2024-03-16 21:44:44 | 世界史


『アジア専制帝国 世界の歴史8』社会思想社、1974年
16 オスマン・トルコ
6 ハレムの美女

 繁栄をほこったスレイマン一世治下のオスマン帝国にも、暗い影がさしていた。ハレム政治が、それである。
 ハレムとは、住居のなかで、婦人や子どもたちが住み、男性がはいるのを禁ぜられた区画のことである。
 ハレムは、どのイスラム教徒の家にもあったが、その規模の大きさや装飾のみごとさにおいて、とくに有名なのは、イスタンブールのトプカプ宮殿のハレムである。ハレムというと「後宮(こうきゅう)」(后妃や女官の住む宮殿)、しかもスルタンのものが考えられるのも、決して理由のないことではない。
 トプカプ宮殿にハレムを設けたのは、スレイマン一世である。
 かれのハレムにおける寵姫(ちょうき)は女奴隷から玉の與(こし)にのった、ロシア人ロクソランであった。
 スレイマンが、ハレムを別の宮殿からトプカプ宮殿にうつしたのも、このロクソランの願いによってであった。
 彼女は美貌である上に音楽に堪能(たんのう)で、スルタンの寵愛を一身にあつめ、しだいに政治に口出しするようになっていった。
 スレイマンは英邁(えいまい)な王子を後継者にきめていたが、この王子はロクソランの生んだものではなかった。
 そこでロクソランは、わが腹を痛めた王子セリムをスルタンに擁立しようとし、イェニチェリを買収して、ついに成功した。
 この王子が、のちにハレムの浴室で、女奴隷とたわむれていておぼれ死んだ、大酒飲みのセリム二世(一五六六~七四)である。
 またスレイマンが、その信任していた一大臣を失脚させたのも、農民を塗炭の苦しみにおとしいれた徴税請負制度をはじめたのも、みなロクソランの愛におぼれ、その言葉にしたがったためであった。
 しかし、スレイマンの時代はまだよかった。
 ロクソランが立てたセリム二世からあとのスルタンたちは、宮廷とハレムにとじこもって、みずからは戦闘に参加せず、また国政にも直接あずからなくなった。

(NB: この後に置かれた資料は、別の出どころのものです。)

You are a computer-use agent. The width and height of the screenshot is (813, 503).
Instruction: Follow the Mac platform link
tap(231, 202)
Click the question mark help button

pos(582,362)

 そこで内政にも外交にも、ハレムの影響がますます強く加わる。
 領内の各地に続発する反乱、イェニチェリの横暴、ヨーロッパ列強の干渉とあいまって、帝国の栄光は地はおちはじめた。
 ハレムにはいろいろな種族の寵姫や宮女や女奴隷が暮らし、黒人の宦官(かんがん)がこれをとりしまっていた。
 彼女らの頭にひらめく羽毛の飾り、胸にキラキラ光る宝石、腰に巻いた真珠の帯、肌(はだ)もあらわな薄ものなど、その美しさをいやが上にも引きたてていた。
 十六世紀から十九世紀の前半まで、スルタンたちのもよおす主要な遊宴は、ハレム内の「スルタンの広間」でひらかれた。
 その夜にはランプやロウソクがまばゆいまでに広間をてらし、色とりどりの紙片や布片が、大理石の円柱を飾りたてた。
 このあかるく色彩ゆたかな部屋に、踊りくるう美女のしなやかな肉体、天井にこだまする歌声、サズ(マンドリンのさおを長くしたような弦楽器)の音が、さらにいちだんと華やかさを加えたのである。
 セリム二世につづいて、即位したムラト三世(一五七四~九五)は、愚昧(ぐまい)で遊宴を好み、ハレムで美女にかこまれて、長夜の宴を張るのが常であった。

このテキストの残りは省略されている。